September 29th, 2006
Change The Function of the Enter Key
Normally, when you press the Enter key, Excel goes to the next cell down. The Enter key can be made to move to in any direction (up, down, left, right) or leave you in the same cell. To change this, go to Tools | Options and select the Edit tab. Change the value in the dropdown for Move selection after Enter direction setting or uncheck the box to remain in the same cell.
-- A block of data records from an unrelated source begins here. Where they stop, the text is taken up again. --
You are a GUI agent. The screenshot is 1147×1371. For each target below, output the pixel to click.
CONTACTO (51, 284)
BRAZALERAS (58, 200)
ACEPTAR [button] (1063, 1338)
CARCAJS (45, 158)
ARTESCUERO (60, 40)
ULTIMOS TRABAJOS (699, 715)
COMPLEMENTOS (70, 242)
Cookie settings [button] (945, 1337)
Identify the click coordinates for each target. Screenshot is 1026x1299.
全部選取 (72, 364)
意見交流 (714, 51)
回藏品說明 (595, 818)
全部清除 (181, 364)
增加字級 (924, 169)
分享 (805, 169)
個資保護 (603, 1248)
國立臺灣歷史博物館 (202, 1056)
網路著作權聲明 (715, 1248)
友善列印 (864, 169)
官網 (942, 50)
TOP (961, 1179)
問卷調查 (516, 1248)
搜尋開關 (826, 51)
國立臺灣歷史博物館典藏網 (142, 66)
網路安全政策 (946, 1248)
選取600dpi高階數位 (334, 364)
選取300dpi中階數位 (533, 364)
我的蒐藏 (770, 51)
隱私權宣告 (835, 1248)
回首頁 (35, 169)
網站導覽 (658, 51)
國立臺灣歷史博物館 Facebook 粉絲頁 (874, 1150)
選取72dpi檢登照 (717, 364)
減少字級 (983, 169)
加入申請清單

Change The Number of Worksheets That Excel Starts With
Excel, by default, creates new spreadsheets with three sheets. To change this number go to Tools | Options and select the General tab. Set the number for Sheets in New Workbook.
September 25th, 2006
If you find that you mainly use only the Inbox then you only need access to the navigation pane from time to time. To give you more room to work with, hide the navigation pane by pressing Alt+F1. Whenever the time comes that you need to use the navigation pane, simply press Alt+F1 again and it will toggle back.
September 21st, 2006
In Excel, you can work on two worksheets (from two different workbooks) by placing them in vertical, side-by-side windows. When you have two workbooks open at the same time, select Window, Compare Side by Side With.Â After you select this command, a floating Compare Side by Side toolbar will open in Excel. The toolbar includes the Close Side by Side button, which you can use to close the windows as soon as you’re done comparing or transferring data between the two. While the two workbook windows are in open in Excel, you can select different worksheets and scroll to different regions in either one by using its sheet tabs and scroll bars that appear at the edge of the window. To make workbook active, just click the title bar or one of the cells of its worksheets.
When linking an Excel worksheet to another MS Office file (Word document, PowerPoint slide, or another Excel worksheet) use a range name (Insert – Name – Define) rather than a range reference. The range name can tolerate changes to the worksheet that contains it, whereas a range reference remains tied to the specific cells it references. For example, if you delete rows from the worksheet, a range reference will deliver the wrong data, but a range name will deliver the right data.